Message  PatrickB Ven 1 Nov - 18:16

Dilemme éducatif : peut-on donner tout à lire à un jeune ?

A l’occasion des vacances de Toussaint l’un de mes petits fils devait lire un livre proposé par sa prof de Français et recommandé par l’éducation nationale : « cris ».
Il a 14 ans en classe de 3ème. Poussé par la curiosité et par l’amour de la lecture je me suis emparé du livre et me voilà à le lire.
Oh stupeur, à la page 43, je tombe sur ce passage :

« Je me souviens que la dernière fois, ce qui m'avait le plus frappé, c'étaient les femmes dans la rue. Partout. Toutes habillées. Toutes parfumées. J'avais oublié. Oublié au point même de ne pas m'y être préparé. Je pensais tout simplement que cela n'existait plus. Mais elles étaient là. Elles remplissaient les rues. Je ne les quittais plus des yeux. Je les regardais toutes. Et tout au fond de moi naissait un désir que j'avais oublié. C'était comme si mon sexe avait dormi pendant des mois et qu'il se réveillait d'un coup. Je ne me souvenais plus de la sensation que cela faisait de sentir son sexe. Comme une partie de son corps. La plus vivante, la plus chaude, la plus tendue. J'avais oublié à force de ne m'en servir que pour pisser que l'on pouvait bander. Je regardais toutes ces femmes. Je les suivais. Et je faisais tout pour ne pas quitter du regard leur déhanchement. Ce que j'imaginais de la chute des reins. Le désir était là et il n'était pas question de s'y soustraire. Il fallait assouvir la faim du nouveau-né. Je n'avais pas pensé à cela. J'étais venu à Paris avec l'unique souci de me reposer.

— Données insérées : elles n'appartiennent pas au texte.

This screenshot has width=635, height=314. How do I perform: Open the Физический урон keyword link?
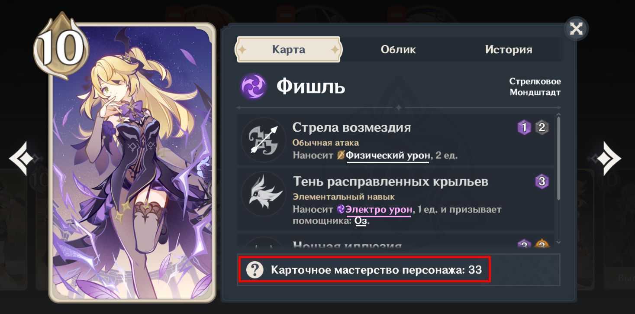tap(388, 155)
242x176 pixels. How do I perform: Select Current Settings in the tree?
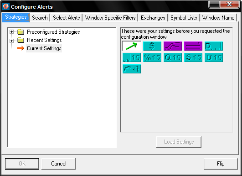tap(44, 48)
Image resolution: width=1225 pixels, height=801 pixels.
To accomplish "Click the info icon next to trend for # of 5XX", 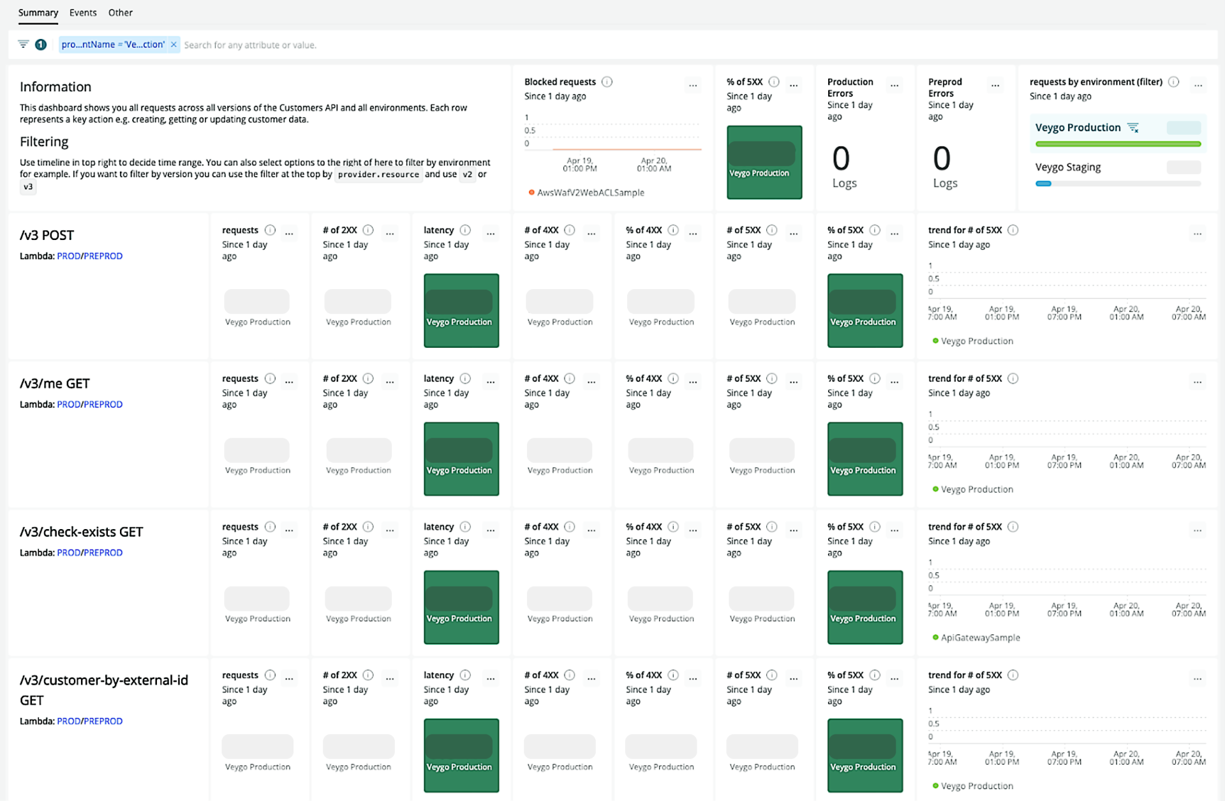I will coord(1013,230).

De louer une chambre dans un hôtel et d'y dormir durant sept jours. Et je pensais que l'unique enjeu serait de trouver le sommeil et de m'y accrocher. J'avais établi des plans pour cela. J'étais prêt à m'assommer d'alcool pour dormir. Mais aux femmes, non, je n'avais pas pensé.
Imbécile que j'étais. Mon sexe s'était réveillé et il ne fallait plus penser dormir.

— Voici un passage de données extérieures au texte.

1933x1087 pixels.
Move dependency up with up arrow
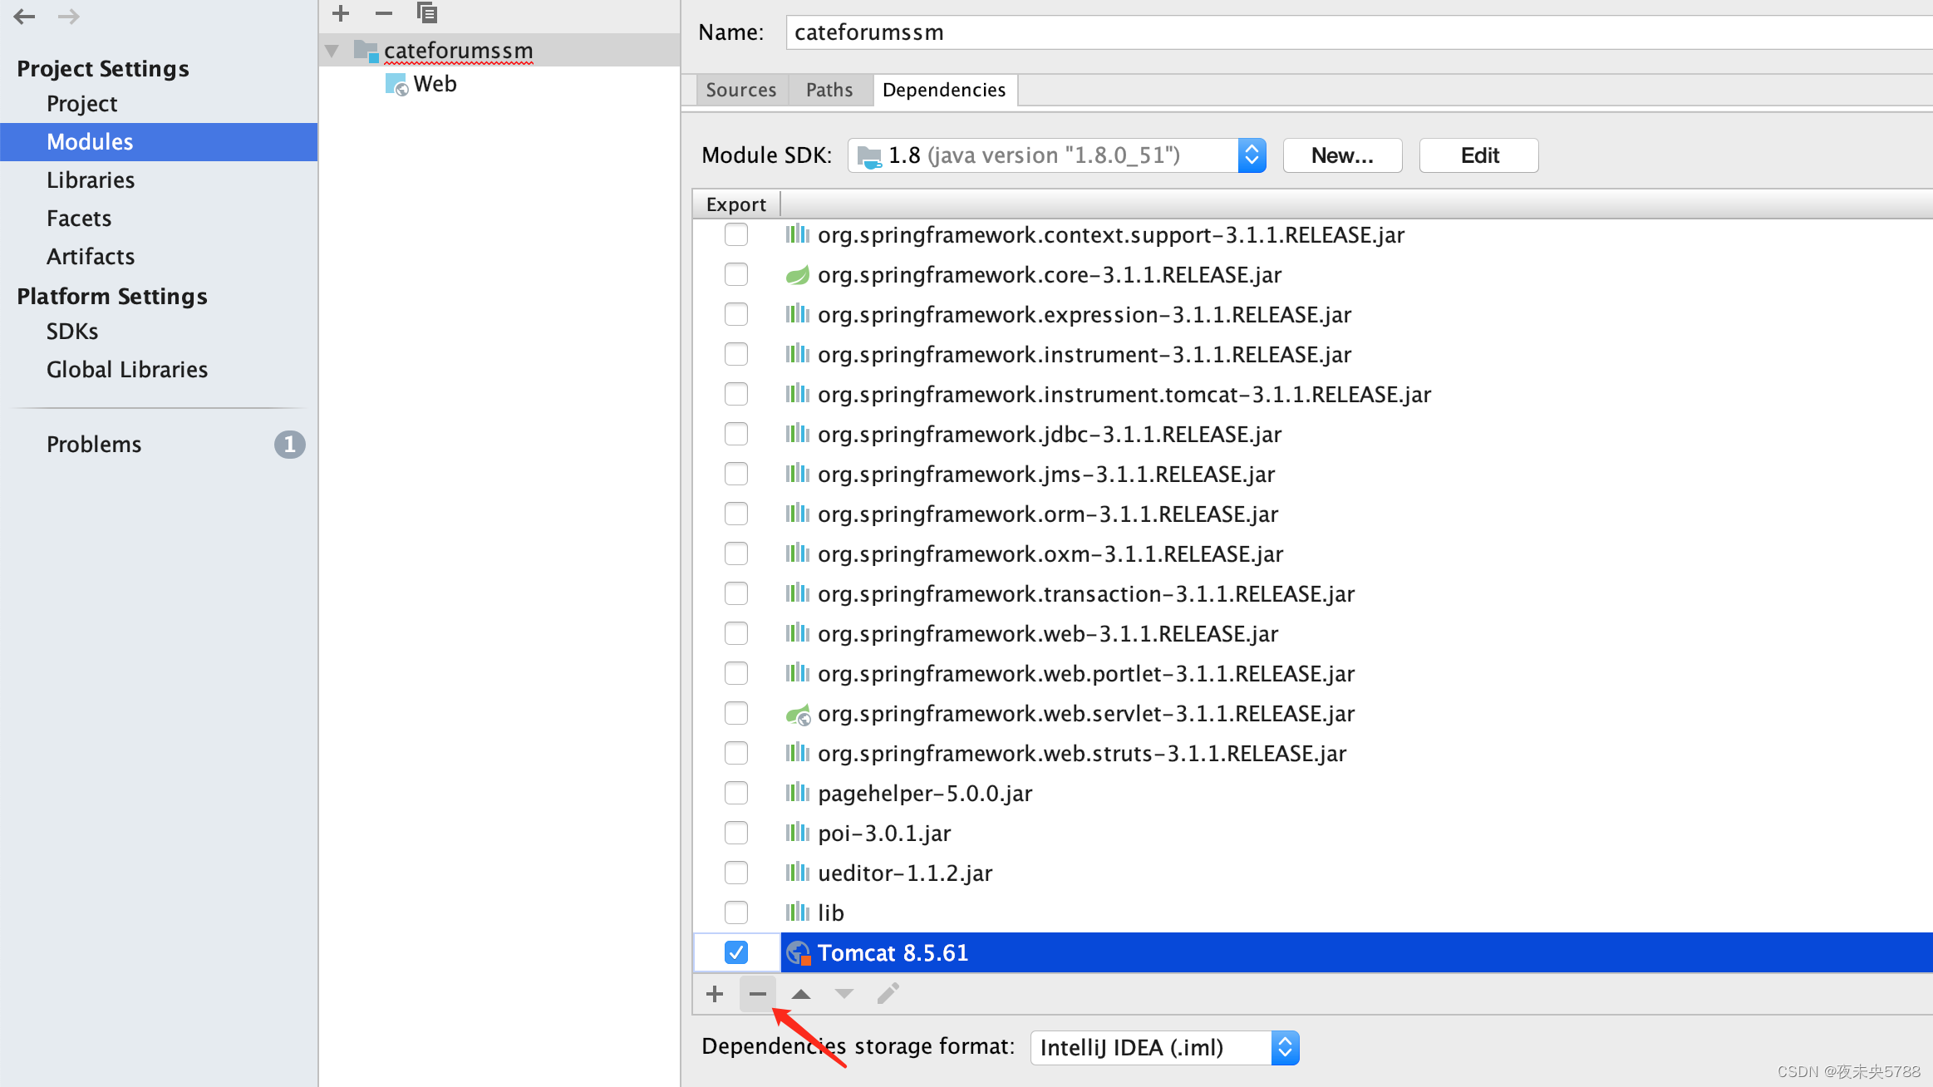pos(800,994)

Aujourd'hui, ce sera la même chose. Comme la dernière fois. Le choc des femmes. Lorsque je ferai mes premiers pas dans Paris. J'en suivrai une jusqu'à ce qu'elle remarque ma présence. J'en suivrai une et je la déshabillerai des yeux. Il faut que je me calme, il faut lutter contre les coups de boutoir' du corps. Il crie. Il appelle. Il veut manger. Il veut jouir. Il faut lutter. Je me sens prêt à violer. Il faut que je me calme. Le temps a passé, Jules. Tu es vieux de milliers d'années. Tu es vieux des tran-chées. Ton corps est ridé de tous ces obus, de toutes ces balles tirées. Un homme qui a appris à tuer, un homme qui a tenu un fusil, qui a dû se plier aux règles de la peur et de la survie sauvage comme tu l'as fait, sait-il encore s'occuper d'une femme ?
Tu vas la déshabiller et l'étreindre, tu vas l'enlacer et qui te dit alors que tu ne l'étrangleras pas ? Que tu ne la frapperas pas au visage ? Car les seules étreintes que tu aies connues, les seules étreintes d'aussi loin que tu te souviennes, sont des étreintes de mort. Et si tu parviens à faire taire les réflexes de ton corps qui font de toi un tueur, est-ce que tu parviendras à retrouver le plaisir ? La jouissance est loin, Jules. Quand tu bandais au front, c'était de toute la longueur d'un fusil, et tes éjaculations étaient de feu. Tu es allé trop loin. Bien au-delà de ce dont le corps peut se souvenir. Tu es allé trop loin et tu ne pourras pas revenir. Il faudra que tu contrôles tes yeux. Que tu regardes la rue. Que tu regardes les voitures. Que tu regardes tes pieds. Tu n'es plus un homme, Jules, tu n'es plus un homme, tu es une bête fauve qui veut manger par la bouche, manger par le sexe, et boire toute la nuit ».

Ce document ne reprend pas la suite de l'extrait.